**TO-DO LIST**
1. Duplicate the passage of the article on John Kerry's voting record starting with "Aside from sharing" and going on through "and gay rights.".
2. Answer these questions from the article on John Kerry's voting record:
(a) What share of the vote did Kerry win in Monday's caucuses?
(b) In which cities did Kennedy rally audiences for Kerry on Sunday?
(c) What position does Tripp Baird hold?

**QUOTED PASSAGE**
** Start **
Sen. John Kerry (search) may stress a centrist stance while trying to woo primary voters on the campaign trail, but his voting record resembles that of one of the most liberal lawmakers in the Senate — chief backer and Massachusetts' Democratic dean, Edward Kennedy (search).
"He's a dyed-in-the-wool liberal. He's pretty much textbook, as liberal as you can get," said Tripp Baird, director of Senate relations for the conservative Heritage Foundation (search). "I don't care how you slice and dice his voting record, there is no way he is going to be able to avoid it."
Kerry, 60, has enjoyed the active support of Kennedy, 71, on the recent campaign trail, particularly in Iowa, where Kennedy lost his own caucus bid for president 23 years ago. Kerry won Monday's caucuses with 38 percent of the vote.
But Kennedy still throws around considerable political muscle, and helped with the final thrust on Kerry's campaign, rallying audiences on Sunday on Kerry's behalf during stops in Des Moines, Waterloo and Iowa City. He then introduced Kerry as the next president during Kerry's Iowa victory speech on Monday night.
Aside from sharing the same zip code, the two men both have strong liberal records, especially when it comes to domestic issues like taxes, the death penalty, the environment, abortion and gay rights.
** End **
**SUPPLIED DATA**
** Start **
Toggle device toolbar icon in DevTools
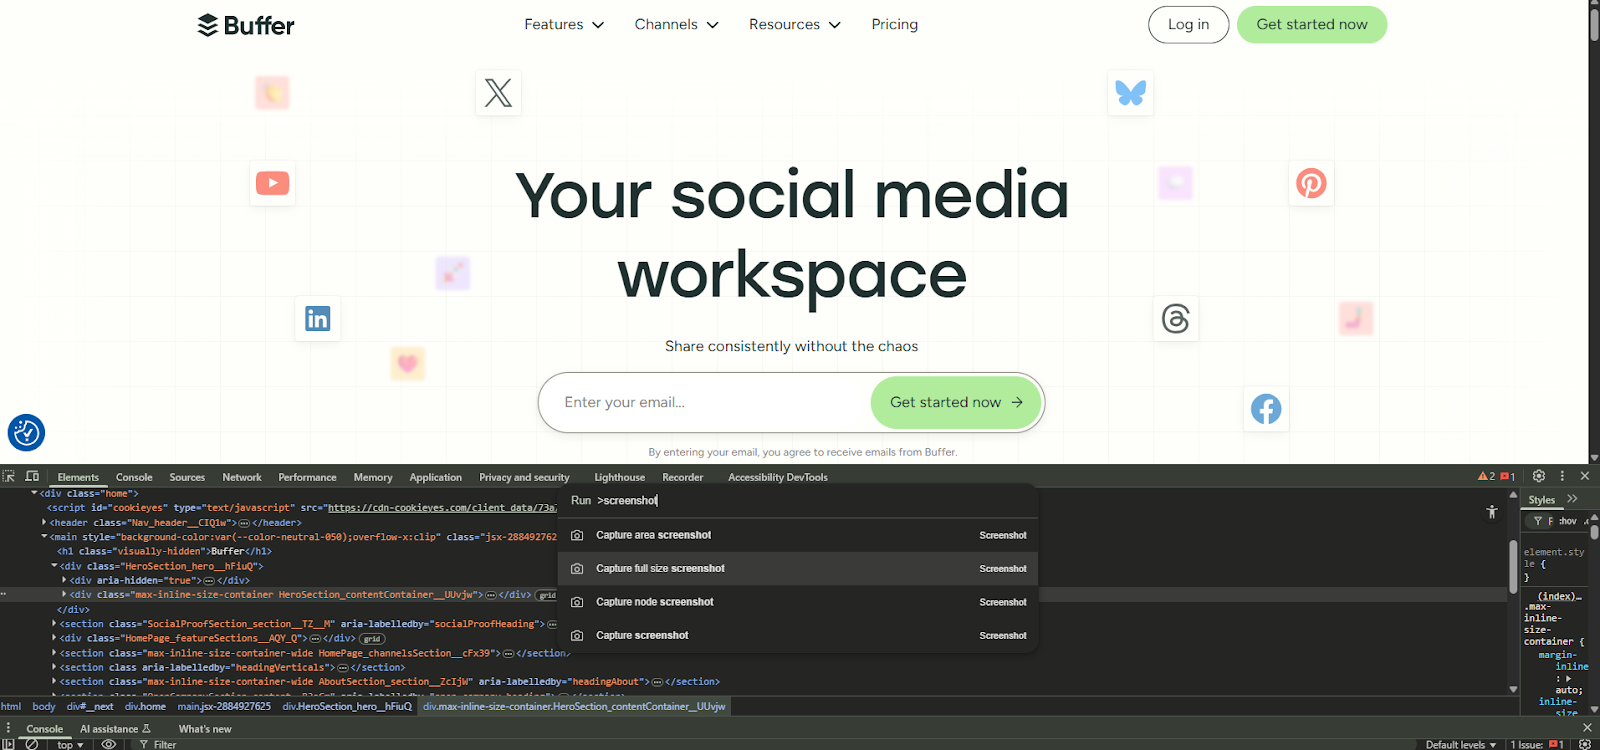The image size is (1600, 750). tap(32, 477)
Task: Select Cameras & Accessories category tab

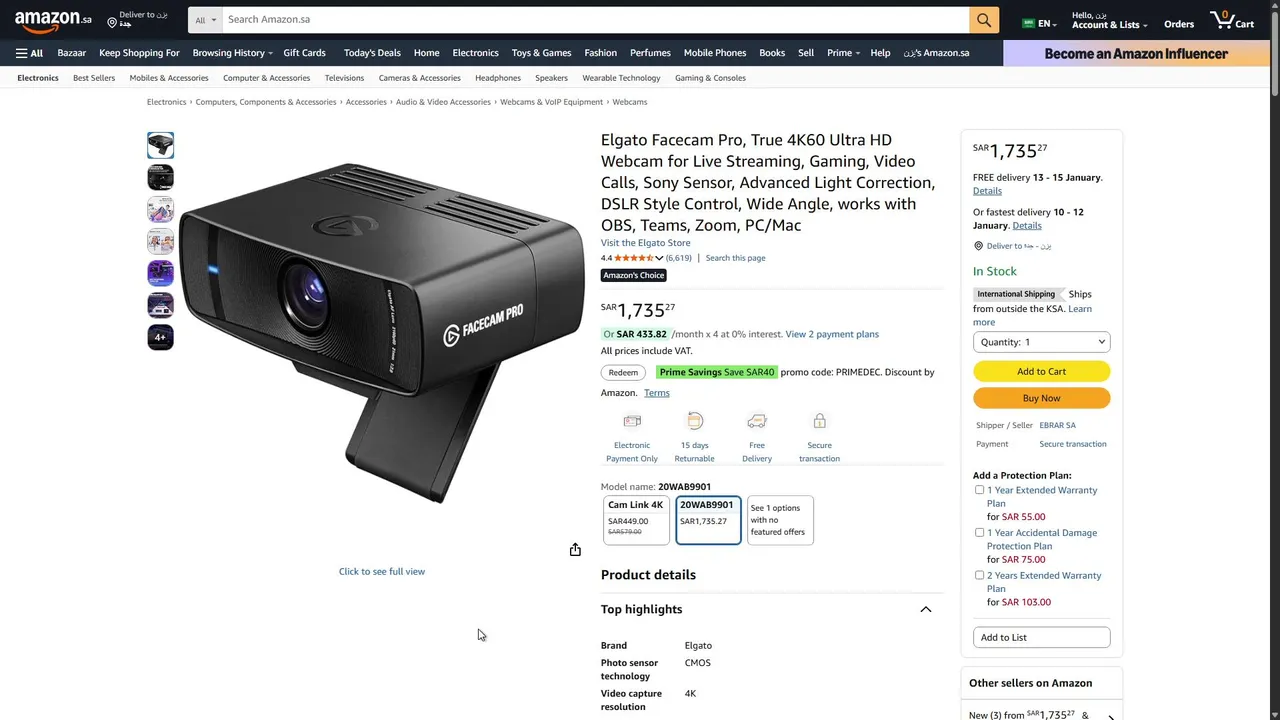Action: [x=419, y=78]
** End **
**ANSWERS FOR THE EXERCISE**
1.
Aside from sharing the same zip code, the two men both have strong liberal records, especially when it comes to domestic issues like taxes, the death penalty, the environment, abortion and gay rights.

2.
(a) 38 percent
(b) Des Moines, Waterloo and Iowa City
(c) Director of Senate relations for the conservative Heritage Foundation